> _Directions_: From the news report below on the Barcelona attacks, reproduce word for word the portion starting with "Authorities shot dead" and going on through "as he escaped.".

> _Given passage_:
******
Police Have Shot And Killed The Lead Suspect In The Barcelona Terror Attacks

    Authorities shot dead Younes Abouyaaqoub, 22, who had been the target of a manhunt since Thursday's deadly attack, which killed 15.

    Spanish authorities have shot and killed Younes Abouyaaqoub, the 22-year-old Moroccan man suspected of driving a van into pedestrians on Las Ramblas in Barcelona on Thursday, killing 14 people and injuring more than 100.

    The suspect appeared to be wearing a belt of explosives at the time of the shootout Monday, according to police. Members of TEDAX-NRBQ (Technician Specialists in Deactivation of Explosive Artifacts) swept the scene following the shooting in Subirats, a town west of Barcelona.

    Authorities said Monday they had evidence Abouyaaqoub was the driver of the van in Las Ramblas. He is also suspected of carjacking a man and stabbing him to death as he escaped.

    A second attack early Friday morning killed one person and wounded several others in Cambrils, a coastal Spanish town. In a shootout following that incident, tegional police killed five attackers. Authorities have described the men as belonging to a 12-member extremist cell.

    The region's interior minister, Joaquim Forn, told Catalunya Radio on Monday that "everything points to" the driver of the van in Las Ramblas being Abdouyaaqoub, and that he is "the main line of enquiry."

    Forn added that further raids had been carried out in the northern town of Ripoll, where many of the suspects lived.

    Images have emerged in the past few minutes, via El Pais, of the #LasRamblas van attacker fleeing the scene on foot… https://t.co/VYSQiV9J9I

    Sunday, authorities said they believe the 12-person extremist cell was based out of a house in Alcanar, Spain, that exploded late Wednesday night, setting off the string of attacks on Thursday and Friday.

    Police official Josep Lluis Trapero told reporters that authorities believe the group had been preparing an attack in Barcelona for "many months," but that the plans may have been hastened by the accidental blast.

    None of the cell’s members of the cell had previously known links to terrorism, police official Josep Lluis Trapero said at a news conference. "We are investigating the radicalization process for members of the cell," he said.

    Police have not yet been able to identify the remains from the house that exploded, Trapero said Sunday. Authorities found explosive ingredients, as well as more than 100 gas tanks, in the house, he said.

    Spanish law enforcement officials initially believed 17-year-old Moroccan national Moussa Oubakir was the driver of the van in the Las Ramblas attack, but it is now understood that he was among five killed by police in the second attack in Cambrils.

    Police said two men were arrested on Thursday in Barcelona — neither the driver of the van — and a third was arrested in the town of Ripoll in northern Catalonia. A fourth arrest was made early on Friday afternoon.

    Spanish media reported that the man arrested in Ripoll was Driss Oukabir, the older brother of Moussa Oukabir.

    El País, citing the mayor of Ripoll, reported Driss was arrested after reporting that his identification was stolen and used to hire the van. He reportedly told police he played no part in the attack.

    Drissa's Facebook page, which has now been taken offline, said that he lived in Ripoll but also claimed he was from Marseilles in the south of France. He described himself as "la fouine," which roughly translates from French as "someone who snoops around."

    The investigation was also reportedly focusing on a missing imam, Abdelbaki Es Satty. The Associated Press reported that Es Satty had been working at a mosque in Ripoli but has not been seen since June. Police have searched Es Satty's home, as well as several others in Ripoli, according to the AP.
******
> _Source information_:
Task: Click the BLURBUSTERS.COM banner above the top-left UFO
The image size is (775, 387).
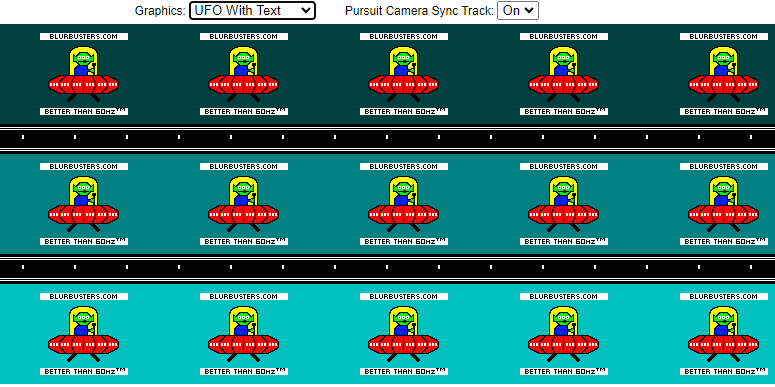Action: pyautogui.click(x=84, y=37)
******
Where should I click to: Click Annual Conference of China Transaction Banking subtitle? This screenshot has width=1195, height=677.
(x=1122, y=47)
******
> _Reply_:
Authorities shot dead Younes Abouyaaqoub, 22, who had been the target of a manhunt since Thursday's deadly attack, which killed 15.

    Spanish authorities have shot and killed Younes Abouyaaqoub, the 22-year-old Moroccan man suspected of driving a van into pedestrians on Las Ramblas in Barcelona on Thursday, killing 14 people and injuring more than 100.

    The suspect appeared to be wearing a belt of explosives at the time of the shootout Monday, according to police. Members of TEDAX-NRBQ (Technician Specialists in Deactivation of Explosive Artifacts) swept the scene following the shooting in Subirats, a town west of Barcelona.

    Authorities said Monday they had evidence Abouyaaqoub was the driver of the van in Las Ramblas. He is also suspected of carjacking a man and stabbing him to death as he escaped.